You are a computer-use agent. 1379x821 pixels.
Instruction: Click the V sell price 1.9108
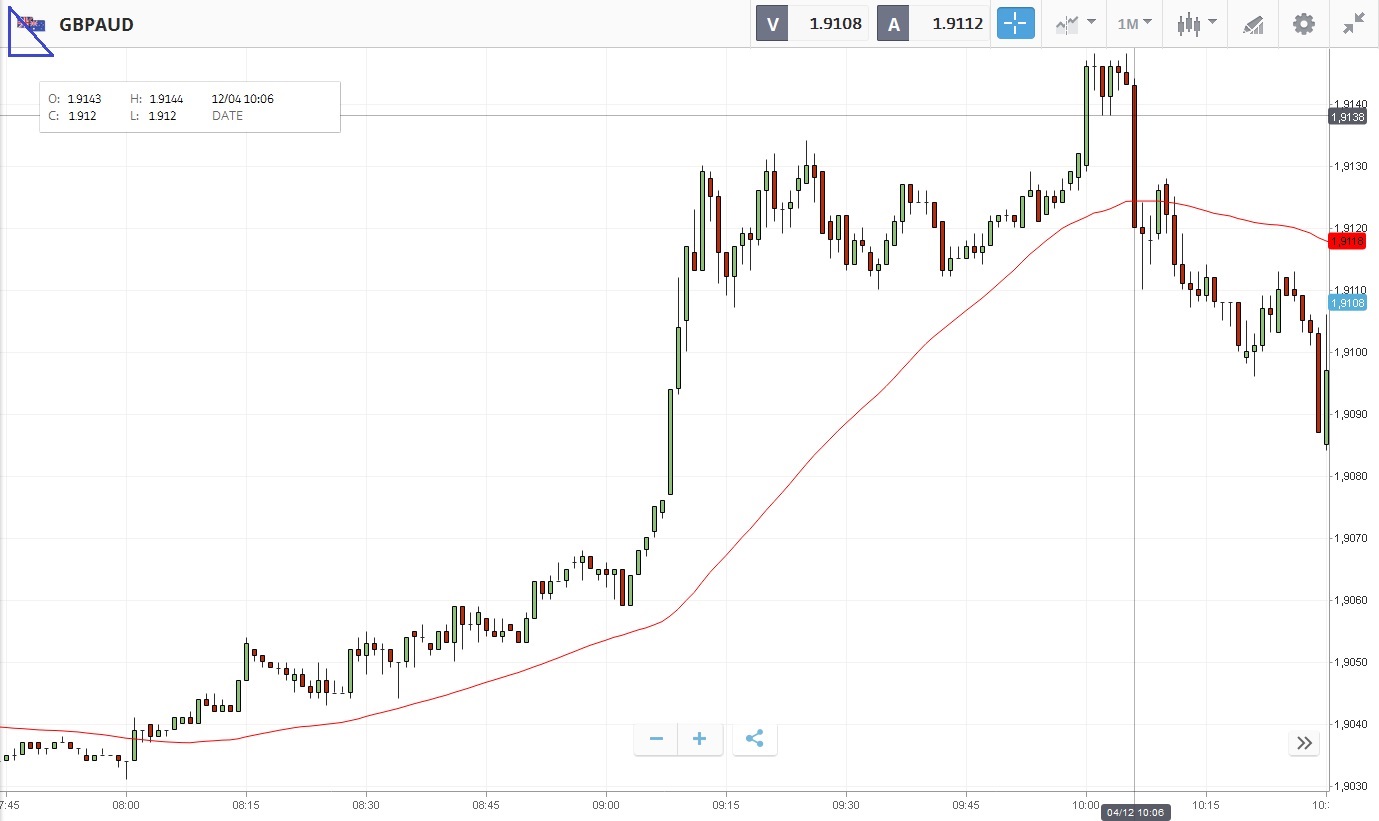(812, 24)
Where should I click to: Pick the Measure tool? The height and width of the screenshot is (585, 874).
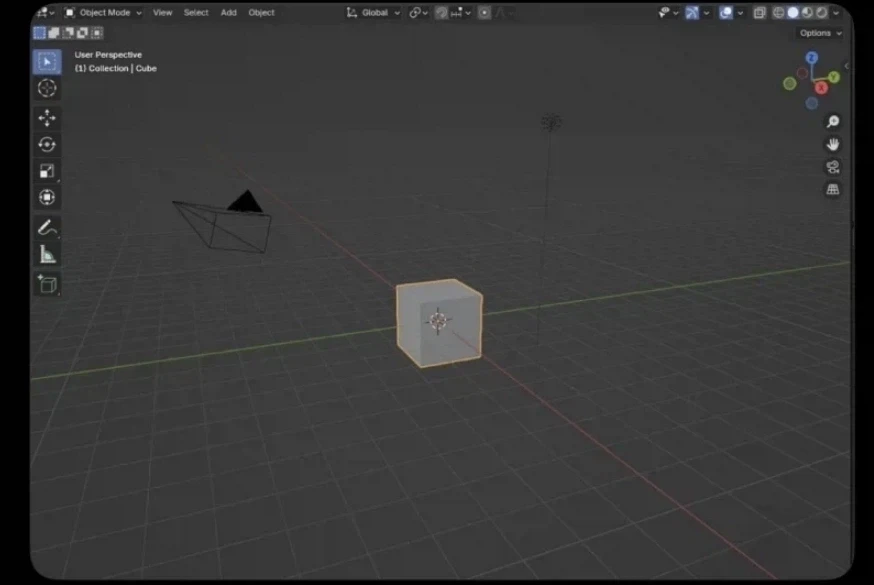tap(47, 255)
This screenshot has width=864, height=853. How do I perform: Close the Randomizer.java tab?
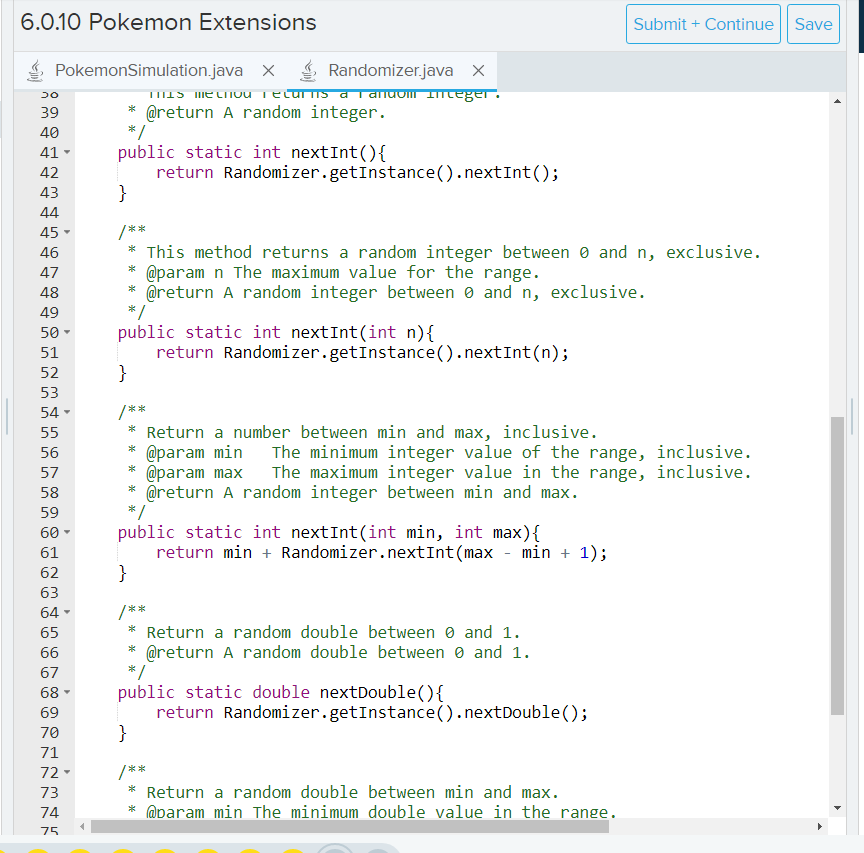pos(478,71)
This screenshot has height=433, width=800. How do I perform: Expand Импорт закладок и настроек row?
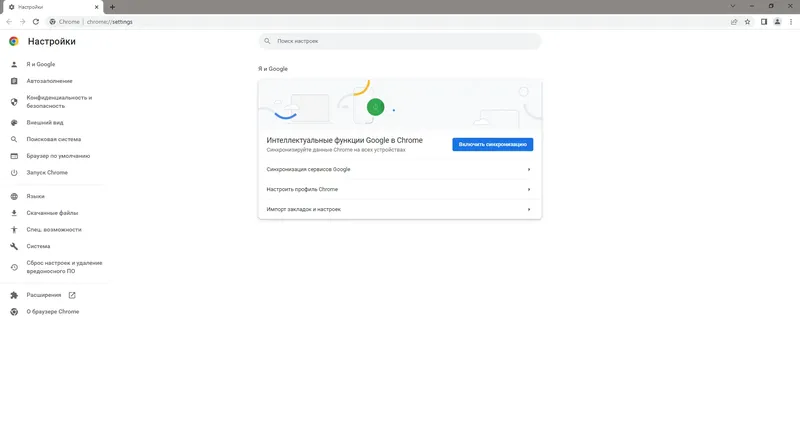coord(399,209)
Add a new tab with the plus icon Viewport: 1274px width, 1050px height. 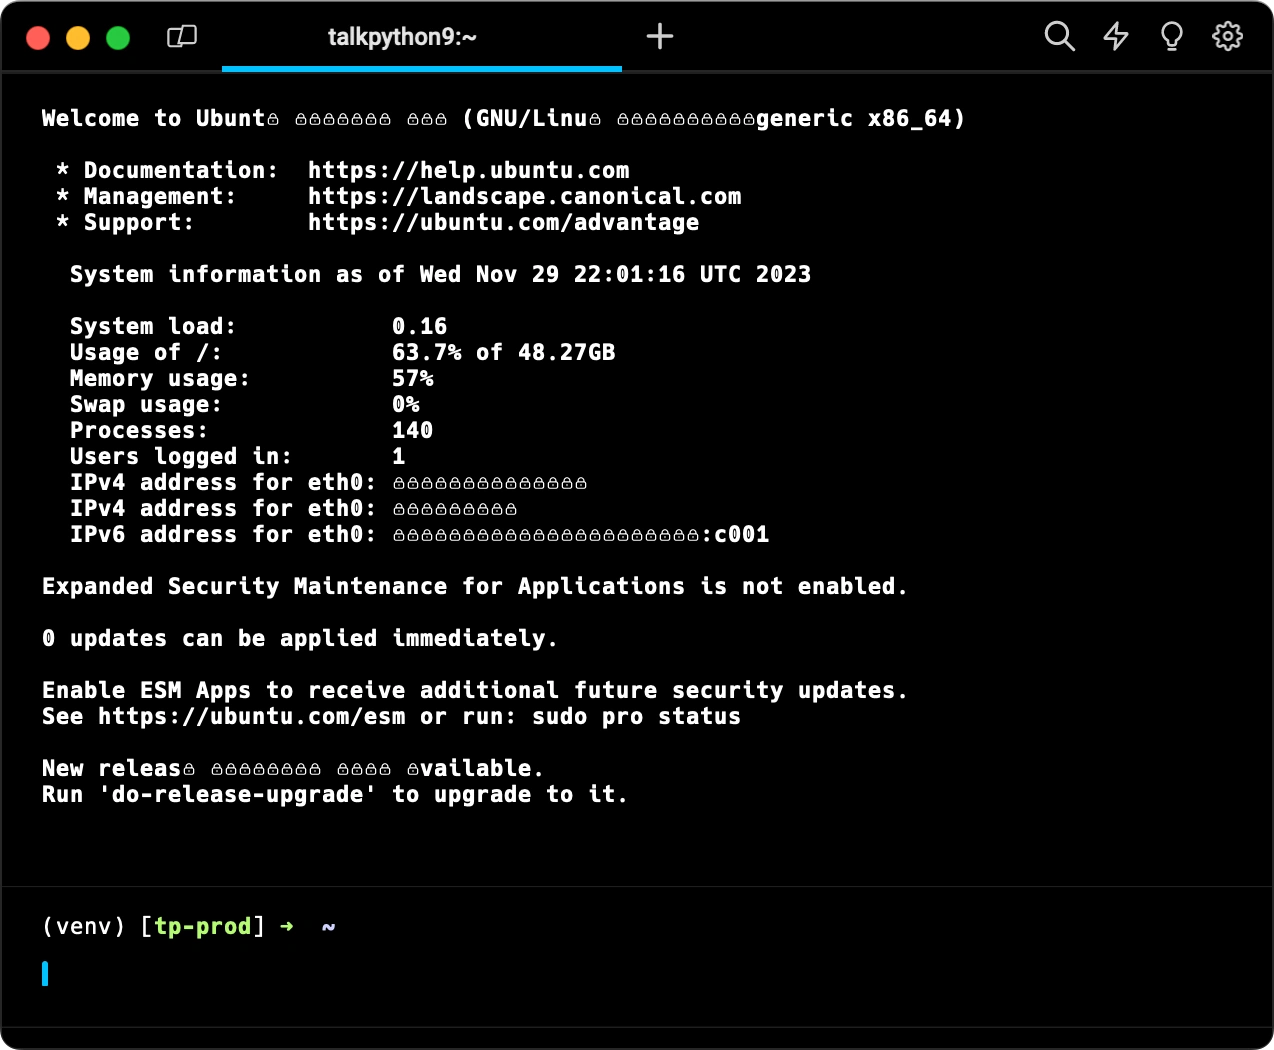coord(660,37)
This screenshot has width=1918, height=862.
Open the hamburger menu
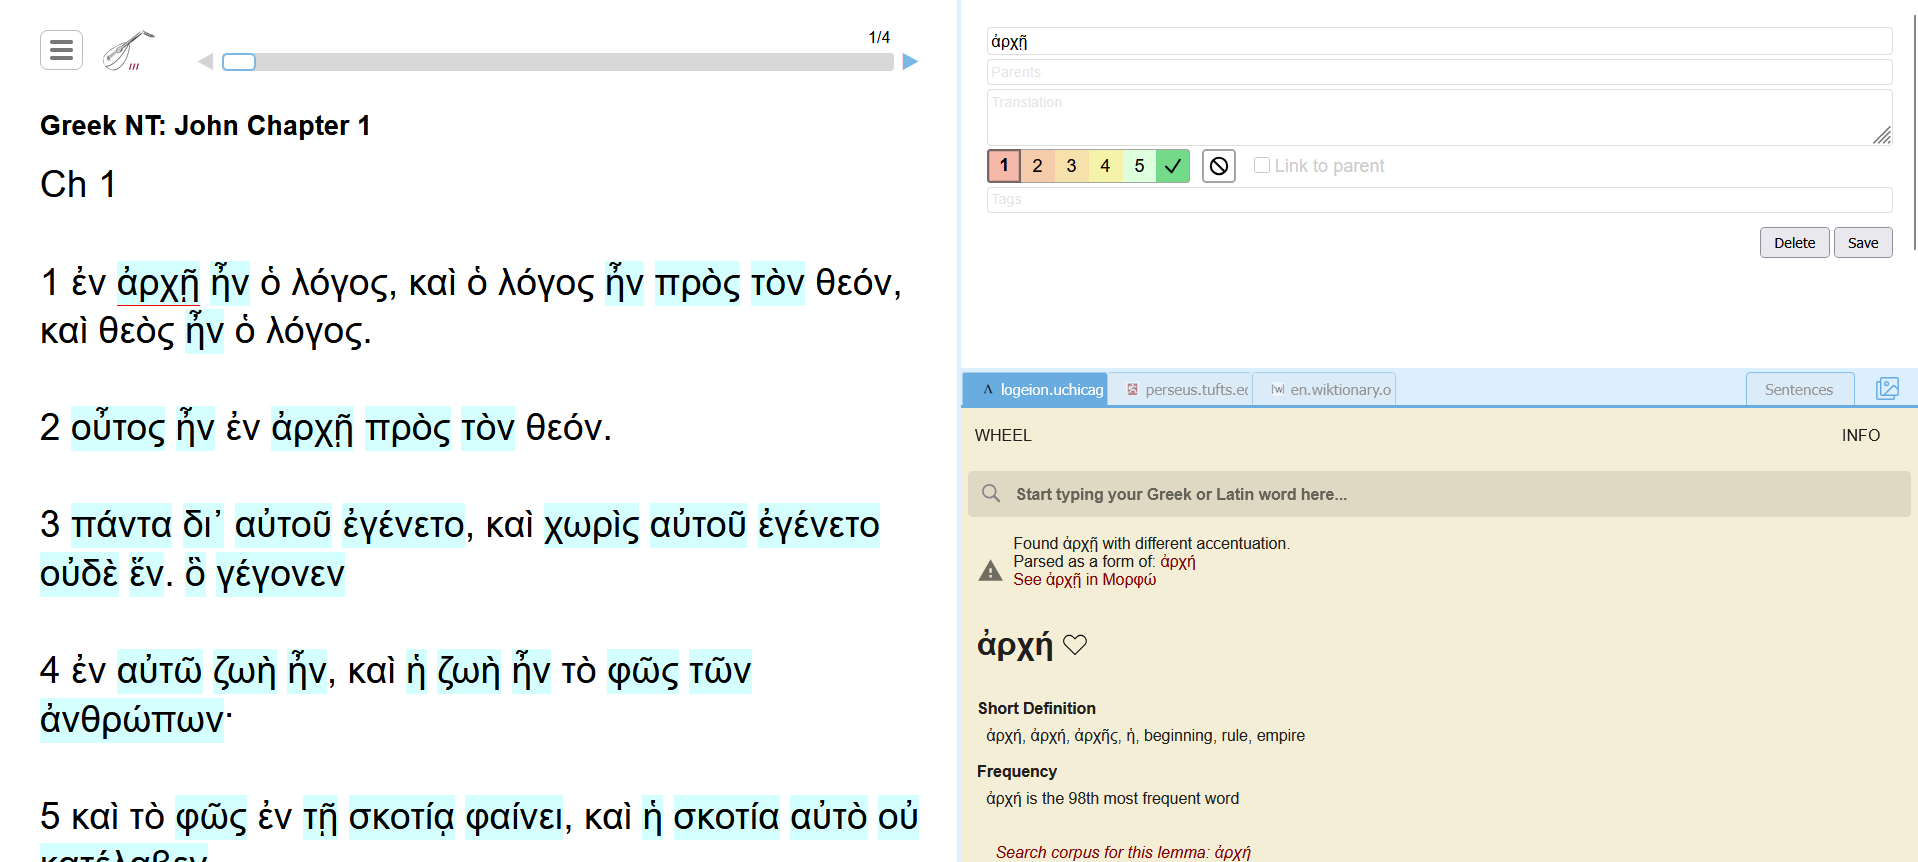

^^^^^^^^

**Work request**: Please transcribe word for word the lines from the one bearing "This screenshot has width=1918, height=862." through the last line of the records above, omitting the pictures.

**Answer space**:
This screenshot has width=1918, height=862.
Open the hamburger menu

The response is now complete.